Tsang Wing Y, Ahmed Naveed, Hemming Karl, Page Michael I
Department of Chemical and Biological Sciences, The University of Huddersfield, Queensgate, Huddersfield, UK.
J Org Chem. 2008 Jun 20;73(12):4504-12. doi: 10.1021/jo800407x. Epub 2008 May 15.

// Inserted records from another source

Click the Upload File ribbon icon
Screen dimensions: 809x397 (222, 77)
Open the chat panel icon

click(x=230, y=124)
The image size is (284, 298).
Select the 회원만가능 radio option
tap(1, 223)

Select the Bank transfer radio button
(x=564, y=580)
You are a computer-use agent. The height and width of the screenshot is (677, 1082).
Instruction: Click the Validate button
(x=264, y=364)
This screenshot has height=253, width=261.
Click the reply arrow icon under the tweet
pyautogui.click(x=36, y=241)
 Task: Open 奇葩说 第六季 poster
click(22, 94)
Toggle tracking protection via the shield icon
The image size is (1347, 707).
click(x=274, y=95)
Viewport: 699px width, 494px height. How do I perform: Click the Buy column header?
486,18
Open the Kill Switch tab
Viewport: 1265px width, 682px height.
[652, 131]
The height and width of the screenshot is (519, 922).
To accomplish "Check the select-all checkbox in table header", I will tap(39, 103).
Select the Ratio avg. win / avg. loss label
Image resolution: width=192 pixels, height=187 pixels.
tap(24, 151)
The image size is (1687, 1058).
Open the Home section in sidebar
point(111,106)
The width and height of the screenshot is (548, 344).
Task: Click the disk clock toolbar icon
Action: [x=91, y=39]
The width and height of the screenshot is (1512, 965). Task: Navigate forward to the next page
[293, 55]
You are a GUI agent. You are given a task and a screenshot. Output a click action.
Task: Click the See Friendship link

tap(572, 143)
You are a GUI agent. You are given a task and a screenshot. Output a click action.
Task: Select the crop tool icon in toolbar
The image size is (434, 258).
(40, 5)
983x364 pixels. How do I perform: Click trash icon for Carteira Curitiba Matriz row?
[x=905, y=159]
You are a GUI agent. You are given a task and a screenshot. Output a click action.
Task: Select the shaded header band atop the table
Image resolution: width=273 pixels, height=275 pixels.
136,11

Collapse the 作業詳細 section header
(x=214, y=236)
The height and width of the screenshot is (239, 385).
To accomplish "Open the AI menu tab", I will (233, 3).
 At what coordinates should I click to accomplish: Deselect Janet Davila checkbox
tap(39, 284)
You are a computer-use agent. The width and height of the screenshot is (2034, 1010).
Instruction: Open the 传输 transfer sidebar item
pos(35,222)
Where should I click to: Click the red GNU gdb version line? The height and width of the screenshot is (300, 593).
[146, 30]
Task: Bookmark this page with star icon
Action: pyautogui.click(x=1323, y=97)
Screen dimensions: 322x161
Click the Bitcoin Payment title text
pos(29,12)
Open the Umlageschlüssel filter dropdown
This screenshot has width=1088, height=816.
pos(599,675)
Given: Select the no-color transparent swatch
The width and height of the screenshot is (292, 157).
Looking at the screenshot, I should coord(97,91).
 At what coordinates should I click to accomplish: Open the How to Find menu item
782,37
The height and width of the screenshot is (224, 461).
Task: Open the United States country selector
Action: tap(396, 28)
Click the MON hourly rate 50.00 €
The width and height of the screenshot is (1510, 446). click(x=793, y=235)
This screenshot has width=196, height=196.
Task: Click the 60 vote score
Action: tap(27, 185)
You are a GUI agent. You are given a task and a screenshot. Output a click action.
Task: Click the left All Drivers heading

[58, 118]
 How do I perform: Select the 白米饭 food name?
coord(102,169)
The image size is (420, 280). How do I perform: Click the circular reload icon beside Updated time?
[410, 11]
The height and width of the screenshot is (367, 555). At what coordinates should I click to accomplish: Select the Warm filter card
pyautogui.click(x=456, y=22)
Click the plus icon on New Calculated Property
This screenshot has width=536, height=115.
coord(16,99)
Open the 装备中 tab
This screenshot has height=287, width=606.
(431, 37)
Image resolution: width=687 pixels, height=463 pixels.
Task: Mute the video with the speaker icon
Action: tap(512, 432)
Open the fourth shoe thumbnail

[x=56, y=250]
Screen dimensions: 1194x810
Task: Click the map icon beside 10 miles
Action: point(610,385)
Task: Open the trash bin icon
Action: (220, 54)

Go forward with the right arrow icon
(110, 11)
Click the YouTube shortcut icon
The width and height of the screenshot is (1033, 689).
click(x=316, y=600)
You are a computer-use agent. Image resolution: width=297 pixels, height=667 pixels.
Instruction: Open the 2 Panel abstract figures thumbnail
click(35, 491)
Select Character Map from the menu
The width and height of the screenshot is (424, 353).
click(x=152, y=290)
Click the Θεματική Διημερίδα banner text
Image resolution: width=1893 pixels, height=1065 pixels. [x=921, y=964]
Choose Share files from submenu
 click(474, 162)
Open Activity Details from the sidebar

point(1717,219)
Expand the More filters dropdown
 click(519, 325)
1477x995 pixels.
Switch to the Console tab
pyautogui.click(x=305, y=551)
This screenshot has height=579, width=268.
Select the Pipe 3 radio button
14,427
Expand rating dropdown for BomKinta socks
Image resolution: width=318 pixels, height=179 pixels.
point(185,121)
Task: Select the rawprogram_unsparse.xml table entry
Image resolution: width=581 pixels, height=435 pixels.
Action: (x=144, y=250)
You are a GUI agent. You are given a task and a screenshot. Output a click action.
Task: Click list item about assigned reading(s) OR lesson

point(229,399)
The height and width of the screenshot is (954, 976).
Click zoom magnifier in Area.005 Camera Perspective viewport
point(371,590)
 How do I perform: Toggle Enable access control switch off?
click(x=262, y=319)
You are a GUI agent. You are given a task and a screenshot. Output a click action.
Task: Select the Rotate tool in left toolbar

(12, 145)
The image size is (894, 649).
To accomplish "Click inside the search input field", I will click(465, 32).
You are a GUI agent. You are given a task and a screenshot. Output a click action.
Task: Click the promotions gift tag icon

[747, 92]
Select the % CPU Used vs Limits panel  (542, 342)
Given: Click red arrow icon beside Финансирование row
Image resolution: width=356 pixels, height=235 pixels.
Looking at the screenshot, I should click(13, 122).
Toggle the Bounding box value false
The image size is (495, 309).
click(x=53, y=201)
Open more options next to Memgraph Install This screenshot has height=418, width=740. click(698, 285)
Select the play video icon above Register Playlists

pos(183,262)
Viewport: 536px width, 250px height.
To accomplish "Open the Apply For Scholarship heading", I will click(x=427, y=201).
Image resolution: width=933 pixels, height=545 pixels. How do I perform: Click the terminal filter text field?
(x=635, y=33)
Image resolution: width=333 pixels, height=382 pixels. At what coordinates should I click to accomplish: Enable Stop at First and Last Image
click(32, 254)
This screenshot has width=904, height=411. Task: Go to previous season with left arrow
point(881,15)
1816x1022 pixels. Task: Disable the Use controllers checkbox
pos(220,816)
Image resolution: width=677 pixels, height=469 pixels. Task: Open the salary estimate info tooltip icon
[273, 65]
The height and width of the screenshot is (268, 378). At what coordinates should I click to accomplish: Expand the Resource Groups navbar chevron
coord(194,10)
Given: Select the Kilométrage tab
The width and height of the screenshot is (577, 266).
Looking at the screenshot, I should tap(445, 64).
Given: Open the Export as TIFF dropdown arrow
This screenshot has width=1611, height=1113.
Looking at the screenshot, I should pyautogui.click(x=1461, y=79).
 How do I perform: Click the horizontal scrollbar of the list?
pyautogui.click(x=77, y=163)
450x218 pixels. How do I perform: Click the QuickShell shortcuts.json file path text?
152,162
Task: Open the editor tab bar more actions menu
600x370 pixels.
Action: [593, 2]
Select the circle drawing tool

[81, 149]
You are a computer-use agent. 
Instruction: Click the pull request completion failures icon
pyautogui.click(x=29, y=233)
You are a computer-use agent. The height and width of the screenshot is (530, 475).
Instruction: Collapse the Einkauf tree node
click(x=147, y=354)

Activated sulfonyl derivatives, similar to acyl ones, usually undergo aminolysis with amines in water as nucleophilic attack by the amine is preferred to hydrolysis. However, despite being active sulfonyl derivatives, four-membered heterocyclic sulfonamides, beta-sultams, do not undergo aminolysis in aqueous solution but preferentially react to give hydrolysis products only. The rate of the reaction of beta-sultams in buffered solutions of simple primary amines shows a first-order dependence on amine concentrations attributed to general base-catalyzed hydrolysis by the amine. Even N-benzyl-4,4-dimethyl-3-oxo-beta-sultam, which is both a beta-sultam and a beta-lactam, undergoes hydrolysis at the sulfonyl center rather than aminolysis at either the sulfonyl or acyl center. The solvent kinetic isotope effects (SKIE, k(H(2)O)/k(D(2)O)) for the amine-catalyzed hydrolyses are 1.4 and 1.9 for the hydrolysis of N-benzoyl-beta-sultam and N-benzyl-4,4-dimethyl-3-oxo-beta-sultam, respectively, compatible with a general base-catalyzed mechanism. The amine-catalyzed hydrolysis gives a Bronsted beta value of +0.9 for both N-benzoyl beta-sultam and N-benzyl-4,4-dimethyl-3-oxo-beta-sultam, indicating that the general base amine is almost fully protonated in the transition state. A general base-catalyzed mechanism for hydrolysis rather than nucleophilic attack was also deduced for the reaction of N-benzyl-4,4-dimethyl-3-oxo-beta-sultam with carboxylate anions based on a SKIE of 1.7-1.9 and rate constants which fit the Bronsted plot for amines. In contrast to acyl transfer reactions, those for sulfonyl transfer appear to show an inverse reactivity-selectivity relationshipthe most active compounds being the most selective. The lack of reactivity of beta-sultams toward amine nucleophiles appears to be related to the mechanism of ring opening of beta-sultams with a decreased reactivity toward amines relative to hydroxide ion, probably related to the expulsion of the relatively poor leaving group amide anion.
与酰基衍生物类似,活化的磺酰基衍生物通常在水中与胺发生氨解反应,因为胺的亲核进攻比水解更占优势。然而,尽管是活性磺酰基衍生物,四元杂环磺酰胺(β-内磺酰胺)在水溶液中并不发生氨解反应,而是仅优先反应生成水解产物。β-内磺酰胺在简单伯胺缓冲溶液中的反应速率对胺浓度呈一级依赖性,这归因于胺的广义碱催化水解。即使是既是β-内磺酰胺又是β-内酰胺的N-苄基-4,4-二甲基-3-氧代-β-内磺酰胺,也在磺酰基中心发生水解,而不是在磺酰基或酰基中心发生氨解。对于N-苯甲酰基-β-内磺酰胺和N-苄基-4,4-二甲基-3-氧代-β-内磺酰胺的胺催化水解,溶剂动力学同位素效应(SKIE,k(H₂O)/k(D₂O))分别为1.4和1.9,这与广义碱催化机制相符。对于N-苯甲酰基-β-内磺酰胺和N-苄基-4,4-二甲基-3-氧代-β-内磺酰胺,胺催化水解的布仑斯惕β值均为+0.9,表明广义碱胺在过渡态几乎完全质子化。基于1.7 - 1.9的SKIE和符合胺的布仑斯惕图的速率常数,对于N-苄基-4,4-二甲基-3-氧代-β-内磺酰胺与羧酸根阴离子的反应,也推导出水解的广义碱催化机制而非亲核进攻。与酰基转移反应相反,磺酰基转移反应似乎呈现出相反的反应性-选择性关系——活性最高的化合物选择性最强。β-内磺酰胺对胺亲核试剂缺乏反应性似乎与β-内磺酰胺的开环机制有关,其对胺的反应性相对于氢氧根离子降低,这可能与相对较差的离去基团酰胺阴离子的离去有关。